Collected data entries

--*--

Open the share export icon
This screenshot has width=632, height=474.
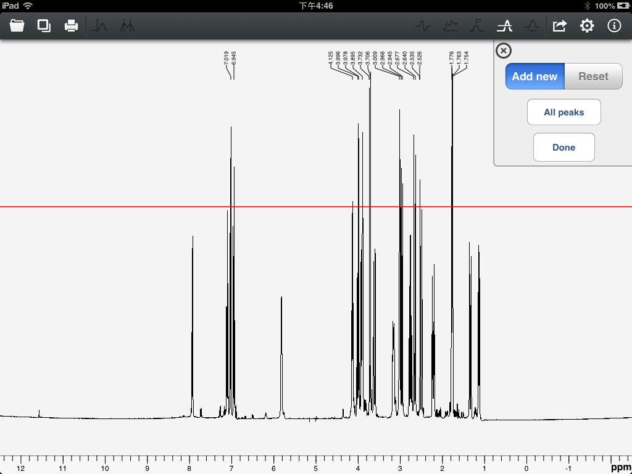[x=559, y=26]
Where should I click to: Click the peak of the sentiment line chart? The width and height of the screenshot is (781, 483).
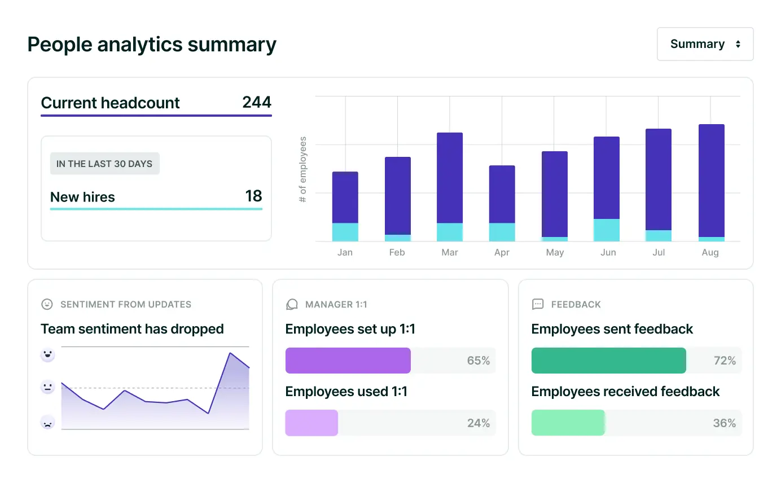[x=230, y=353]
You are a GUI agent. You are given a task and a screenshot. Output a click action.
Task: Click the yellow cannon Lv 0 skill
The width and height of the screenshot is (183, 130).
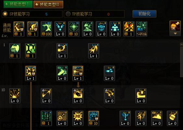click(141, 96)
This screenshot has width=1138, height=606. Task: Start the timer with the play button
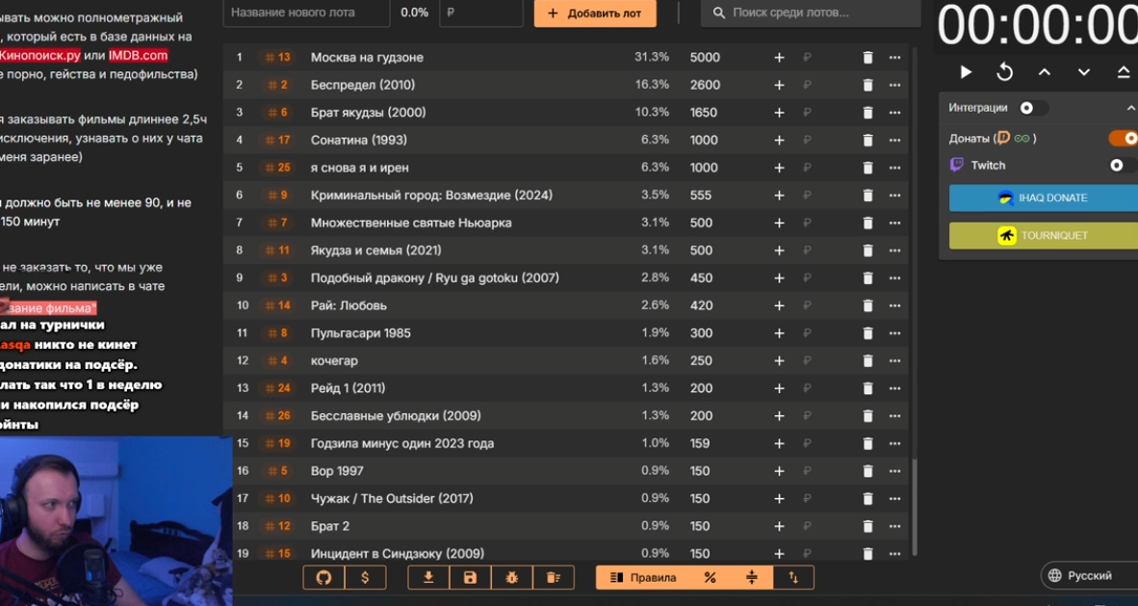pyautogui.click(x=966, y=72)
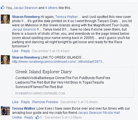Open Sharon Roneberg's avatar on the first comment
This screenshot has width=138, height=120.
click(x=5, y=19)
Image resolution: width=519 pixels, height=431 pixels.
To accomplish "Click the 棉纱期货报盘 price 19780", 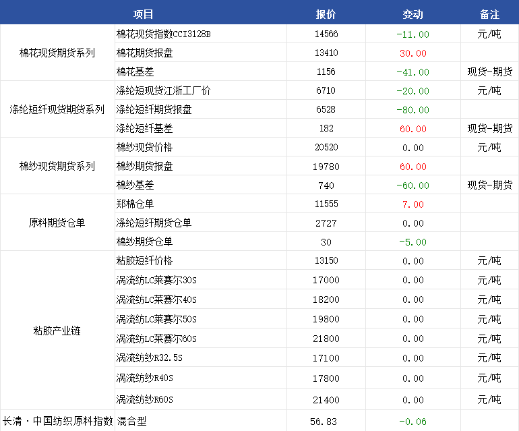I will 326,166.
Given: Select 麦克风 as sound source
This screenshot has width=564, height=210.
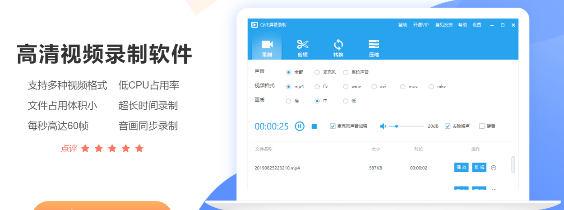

--*--

(ASSIGNMENT)
No pictures belong in the copy: reproduce exactly the lines above from the one that contains "Given: Select 麦克风 as sound source" through the last line of the entries.

(OUTPUT FOR THIS EXERCISE)
Given: Select 麦克风 as sound source
This screenshot has width=564, height=210.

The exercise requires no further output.